* _Saved data entries_:
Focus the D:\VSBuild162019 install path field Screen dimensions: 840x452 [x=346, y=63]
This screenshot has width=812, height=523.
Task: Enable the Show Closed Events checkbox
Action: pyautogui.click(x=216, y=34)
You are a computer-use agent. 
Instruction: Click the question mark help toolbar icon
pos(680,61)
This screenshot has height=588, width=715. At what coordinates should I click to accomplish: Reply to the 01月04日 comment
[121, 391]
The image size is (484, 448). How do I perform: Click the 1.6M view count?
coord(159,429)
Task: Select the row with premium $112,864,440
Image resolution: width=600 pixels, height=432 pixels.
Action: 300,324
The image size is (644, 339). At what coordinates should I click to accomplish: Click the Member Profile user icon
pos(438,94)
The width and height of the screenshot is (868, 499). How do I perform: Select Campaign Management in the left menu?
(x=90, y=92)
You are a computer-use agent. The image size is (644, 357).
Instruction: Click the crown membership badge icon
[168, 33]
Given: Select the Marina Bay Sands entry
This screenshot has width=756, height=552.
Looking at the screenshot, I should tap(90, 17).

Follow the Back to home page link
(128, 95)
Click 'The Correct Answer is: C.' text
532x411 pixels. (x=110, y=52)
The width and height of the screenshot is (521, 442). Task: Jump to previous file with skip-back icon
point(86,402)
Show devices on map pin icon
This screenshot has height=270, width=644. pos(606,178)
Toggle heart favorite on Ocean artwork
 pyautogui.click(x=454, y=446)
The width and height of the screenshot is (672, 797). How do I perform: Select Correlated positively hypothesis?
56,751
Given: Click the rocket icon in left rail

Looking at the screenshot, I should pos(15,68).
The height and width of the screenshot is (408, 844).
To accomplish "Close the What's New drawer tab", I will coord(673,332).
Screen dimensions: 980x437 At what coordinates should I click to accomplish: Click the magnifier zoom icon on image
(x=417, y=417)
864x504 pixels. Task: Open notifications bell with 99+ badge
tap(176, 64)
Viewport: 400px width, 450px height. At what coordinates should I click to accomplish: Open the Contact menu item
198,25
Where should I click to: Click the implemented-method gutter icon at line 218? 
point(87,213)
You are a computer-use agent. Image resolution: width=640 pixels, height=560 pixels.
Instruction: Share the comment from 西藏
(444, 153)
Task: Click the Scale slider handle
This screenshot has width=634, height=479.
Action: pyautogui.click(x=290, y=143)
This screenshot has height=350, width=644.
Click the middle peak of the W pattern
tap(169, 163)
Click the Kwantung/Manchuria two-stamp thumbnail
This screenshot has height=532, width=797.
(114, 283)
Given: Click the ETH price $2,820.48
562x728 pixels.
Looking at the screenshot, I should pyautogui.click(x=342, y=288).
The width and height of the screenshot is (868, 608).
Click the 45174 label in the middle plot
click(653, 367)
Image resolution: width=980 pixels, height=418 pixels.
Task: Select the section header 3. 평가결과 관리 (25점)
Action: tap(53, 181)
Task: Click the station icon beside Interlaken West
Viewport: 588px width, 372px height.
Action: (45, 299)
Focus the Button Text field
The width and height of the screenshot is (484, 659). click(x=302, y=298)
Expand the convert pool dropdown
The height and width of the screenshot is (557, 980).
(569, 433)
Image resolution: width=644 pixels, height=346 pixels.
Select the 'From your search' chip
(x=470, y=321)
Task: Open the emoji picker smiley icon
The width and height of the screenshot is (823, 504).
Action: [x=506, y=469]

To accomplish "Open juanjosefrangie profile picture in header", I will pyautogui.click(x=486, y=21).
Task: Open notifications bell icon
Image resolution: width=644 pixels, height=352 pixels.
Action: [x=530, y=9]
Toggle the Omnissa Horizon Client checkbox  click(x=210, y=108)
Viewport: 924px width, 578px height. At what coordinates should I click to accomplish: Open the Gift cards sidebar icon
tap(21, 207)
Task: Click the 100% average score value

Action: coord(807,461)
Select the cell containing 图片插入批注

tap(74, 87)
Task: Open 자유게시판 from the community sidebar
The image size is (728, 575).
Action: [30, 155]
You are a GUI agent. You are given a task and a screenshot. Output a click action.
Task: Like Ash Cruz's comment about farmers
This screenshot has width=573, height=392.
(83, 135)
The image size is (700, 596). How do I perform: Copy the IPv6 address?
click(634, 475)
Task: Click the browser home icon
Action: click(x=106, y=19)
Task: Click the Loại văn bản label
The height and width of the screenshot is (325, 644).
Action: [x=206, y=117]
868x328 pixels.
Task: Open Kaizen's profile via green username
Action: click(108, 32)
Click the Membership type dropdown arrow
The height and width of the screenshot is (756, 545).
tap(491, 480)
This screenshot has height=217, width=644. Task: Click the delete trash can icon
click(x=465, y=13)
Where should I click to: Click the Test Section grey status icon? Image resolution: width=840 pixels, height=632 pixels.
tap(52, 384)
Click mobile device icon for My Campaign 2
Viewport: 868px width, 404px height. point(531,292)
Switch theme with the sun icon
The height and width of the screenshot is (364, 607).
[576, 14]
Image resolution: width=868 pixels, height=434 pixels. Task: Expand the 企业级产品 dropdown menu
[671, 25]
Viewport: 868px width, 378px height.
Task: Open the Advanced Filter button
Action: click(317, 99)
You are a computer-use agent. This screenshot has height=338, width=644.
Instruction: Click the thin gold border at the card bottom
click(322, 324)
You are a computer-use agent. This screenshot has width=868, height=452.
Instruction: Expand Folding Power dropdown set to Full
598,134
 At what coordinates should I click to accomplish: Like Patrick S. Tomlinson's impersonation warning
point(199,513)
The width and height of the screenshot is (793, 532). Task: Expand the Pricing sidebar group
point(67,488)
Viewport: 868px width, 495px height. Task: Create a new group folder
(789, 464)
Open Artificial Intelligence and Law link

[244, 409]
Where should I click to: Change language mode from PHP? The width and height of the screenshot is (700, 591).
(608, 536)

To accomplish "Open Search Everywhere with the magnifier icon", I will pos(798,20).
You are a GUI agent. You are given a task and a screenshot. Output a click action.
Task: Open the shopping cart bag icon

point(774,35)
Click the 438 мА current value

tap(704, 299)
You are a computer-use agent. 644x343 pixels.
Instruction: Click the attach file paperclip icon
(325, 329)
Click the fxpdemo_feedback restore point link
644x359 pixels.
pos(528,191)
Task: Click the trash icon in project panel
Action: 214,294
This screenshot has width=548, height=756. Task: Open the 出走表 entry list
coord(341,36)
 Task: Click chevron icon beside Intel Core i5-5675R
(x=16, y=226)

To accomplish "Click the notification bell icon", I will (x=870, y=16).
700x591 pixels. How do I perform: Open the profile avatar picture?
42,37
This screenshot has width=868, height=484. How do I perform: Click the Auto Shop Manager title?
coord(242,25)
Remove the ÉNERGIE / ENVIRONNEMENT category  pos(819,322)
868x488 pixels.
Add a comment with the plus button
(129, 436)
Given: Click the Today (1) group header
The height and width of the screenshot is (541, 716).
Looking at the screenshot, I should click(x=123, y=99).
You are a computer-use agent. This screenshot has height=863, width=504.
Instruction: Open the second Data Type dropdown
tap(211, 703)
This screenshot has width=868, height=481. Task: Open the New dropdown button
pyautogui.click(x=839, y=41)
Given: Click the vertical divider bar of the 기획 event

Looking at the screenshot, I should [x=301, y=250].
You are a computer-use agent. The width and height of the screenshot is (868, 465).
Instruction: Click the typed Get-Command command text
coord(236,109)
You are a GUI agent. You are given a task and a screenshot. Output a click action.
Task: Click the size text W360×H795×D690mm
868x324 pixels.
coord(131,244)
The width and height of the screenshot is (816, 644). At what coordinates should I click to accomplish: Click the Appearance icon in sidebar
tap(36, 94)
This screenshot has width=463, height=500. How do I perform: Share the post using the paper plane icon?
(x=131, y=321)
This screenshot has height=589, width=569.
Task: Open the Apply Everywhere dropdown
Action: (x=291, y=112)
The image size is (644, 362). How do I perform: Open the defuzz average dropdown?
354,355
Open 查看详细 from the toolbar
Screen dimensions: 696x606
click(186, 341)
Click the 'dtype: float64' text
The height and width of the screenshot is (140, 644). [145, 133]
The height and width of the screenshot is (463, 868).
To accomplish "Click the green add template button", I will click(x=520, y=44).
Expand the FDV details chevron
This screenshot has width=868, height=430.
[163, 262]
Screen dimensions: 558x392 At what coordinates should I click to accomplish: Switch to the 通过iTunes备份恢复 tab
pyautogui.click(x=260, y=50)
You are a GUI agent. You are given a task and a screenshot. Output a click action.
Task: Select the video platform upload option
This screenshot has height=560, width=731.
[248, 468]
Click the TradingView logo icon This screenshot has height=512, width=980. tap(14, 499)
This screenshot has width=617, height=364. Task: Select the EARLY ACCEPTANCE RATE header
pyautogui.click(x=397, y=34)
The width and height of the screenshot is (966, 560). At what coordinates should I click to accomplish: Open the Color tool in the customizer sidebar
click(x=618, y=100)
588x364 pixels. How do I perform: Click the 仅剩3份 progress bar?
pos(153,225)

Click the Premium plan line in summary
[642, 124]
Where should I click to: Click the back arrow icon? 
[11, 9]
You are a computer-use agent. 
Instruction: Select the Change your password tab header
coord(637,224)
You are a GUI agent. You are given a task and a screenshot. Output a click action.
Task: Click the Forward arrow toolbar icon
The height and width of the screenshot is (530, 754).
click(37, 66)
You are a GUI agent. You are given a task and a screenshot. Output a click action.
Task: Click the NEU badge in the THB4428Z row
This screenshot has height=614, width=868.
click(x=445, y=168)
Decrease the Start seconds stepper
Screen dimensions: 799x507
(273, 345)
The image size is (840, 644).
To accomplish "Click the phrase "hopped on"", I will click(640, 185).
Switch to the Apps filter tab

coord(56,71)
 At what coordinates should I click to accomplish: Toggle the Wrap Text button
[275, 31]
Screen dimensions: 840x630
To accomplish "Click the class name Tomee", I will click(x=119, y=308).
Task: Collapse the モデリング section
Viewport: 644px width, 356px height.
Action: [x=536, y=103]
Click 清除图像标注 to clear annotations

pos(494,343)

* _Exercise_:
Identify the lines above with the word "computer". Copy them.

* _Response to this exercise_:
You are a computer-use agent. 
You are a computer-use agent. The image size is (644, 357).
You are a computer-use agent. Image resolution: width=640 pixels, height=560 pixels.
You are a computer-use agent. This screenshot has height=338, width=644.
You are a computer-use agent. This screenshot has width=868, height=452.
You are a computer-use agent. 644x343 pixels.
You are a computer-use agent. This screenshot has height=863, width=504.
You are a computer-use agent. The width and height of the screenshot is (868, 465).
You are a computer-use agent. 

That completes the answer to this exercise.